*To-do list*.
[A] Reproduce the passage of the benchmark-server text that begins at the words containing "It would be" and ends after "sent a key.".
[B] Rename "Bugatti" to "Lamborghini" throughout the entries below, and return every line with nothing else changed.

*Source excerpt*.
━━━━━━━━━━

It would be ideal if one central group could run such servers and everyone else benefits from it. Unfortunately, even if the good actors were conservative with their use, pretty soon the miners and other kinds of troublesome people would start to take advantage of it. Instead, each project will need to setup and run their own infrastructure. Config files pointing at the bench runner server should be checked into the project. Individual user key's should be manually handed out to trusted contributors to allow tracking who is using the server for what.

The workflow for using it would then become:

Frequent contributor requests access to the server
Contributor is sent a key.
Contributor sets local environment variable or config file with key
Contributor does cargo name-of-tool to remotely run their benchmarks.

A possible solution: Ussal Bench

In my free time I've been tinkering with a remote benchmark runner called ussal. It provides a server and a client.

━━━━━━━━━━

*Provided records*.
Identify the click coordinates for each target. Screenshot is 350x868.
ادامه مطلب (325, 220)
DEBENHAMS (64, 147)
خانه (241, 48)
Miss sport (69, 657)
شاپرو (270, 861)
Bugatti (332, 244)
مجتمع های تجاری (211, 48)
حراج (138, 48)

━━━━━━━━━━

*Problem solutions*.
[A]
It would be ideal if one central group could run such servers and everyone else benefits from it. Unfortunately, even if the good actors were conservative with their use, pretty soon the miners and other kinds of troublesome people would start to take advantage of it. Instead, each project will need to setup and run their own infrastructure. Config files pointing at the bench runner server should be checked into the project. Individual user key's should be manually handed out to trusted contributors to allow tracking who is using the server for what.

The workflow for using it would then become:

Frequent contributor requests access to the server
Contributor is sent a key.

[B]
Identify the click coordinates for each target. Screenshot is 350x868.
ادامه مطلب (325, 220)
DEBENHAMS (64, 147)
خانه (241, 48)
Miss sport (69, 657)
شاپرو (270, 861)
Lamborghini (332, 244)
مجتمع های تجاری (211, 48)
حراج (138, 48)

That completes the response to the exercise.